Shell probably wouldn’t have picked Pennsylvania without millions in tax incentives, but that isn't proof that corporate welfare works. Rather, it shows business climate and tax rates matter.
As expected, a slew of press releases from Gov. Wolf and other elected officials took credit for the expected jobs, but did you know Pennsylvania lost 17,000 jobs last month? Doubtless no politician is sending out news releases accepting the blame.
Truth is: The majority of Pennsylvania jobs are created by thousands of small businesses that don’t get tax breaks or government subsidies. These businesses continue to suffer under the one of the most most oppressive tax burdens in the nation.

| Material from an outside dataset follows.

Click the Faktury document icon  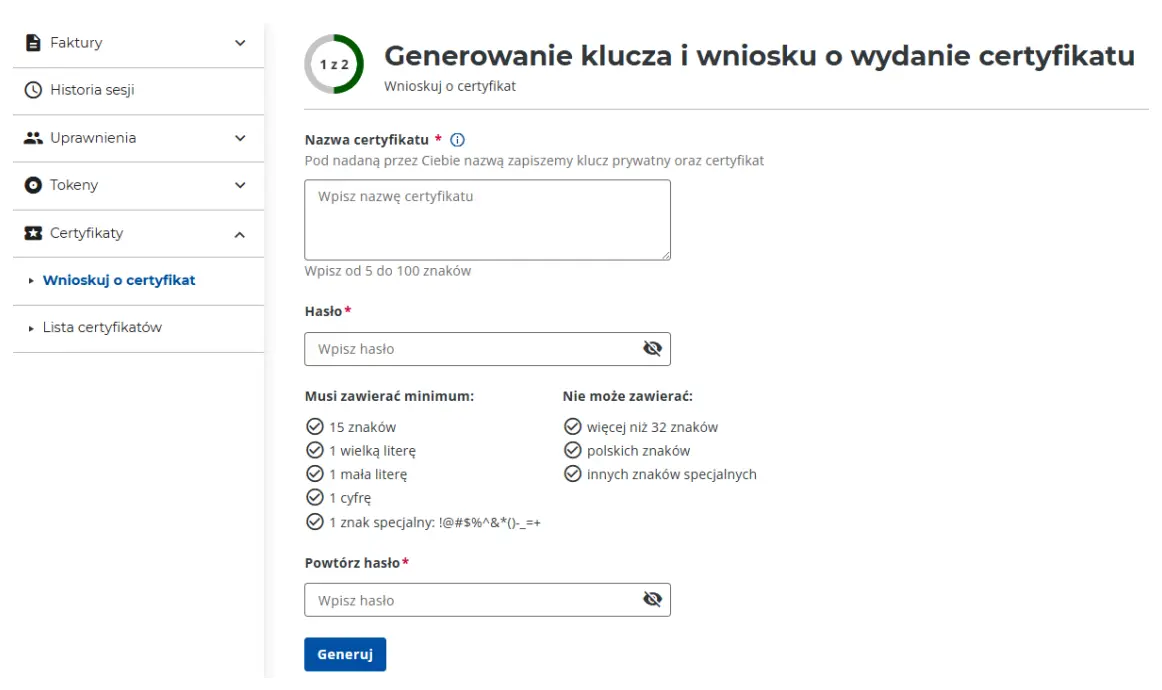pos(33,43)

Despite our 9.99 percent corporate income tax, (second highest in the nation) Pennsylvania added 55,000 jobs over the past 12 months, and that was a bad year.
So while we can celebrate that Shell will employ thousands of workers in 18 months, and hundreds of permanent workers, it doesn’t change the fact that Pennsylvania's high taxes to are driving away jobs.
In fact from 2005-2015, states spending the most on corporate welfare saw slower economic growth than states spending the least.
Our state would be better off ending corporate welfare subsidies and using those dollars to lower the tax burden on all businesses. If lawmakers eliminated more than $700 million in corporate welfare (identified here), the corporate income tax could be lowered to 7.2 percent.
Pennsylvania should concentrate on creating a positive business climate for all businesses, not a select few.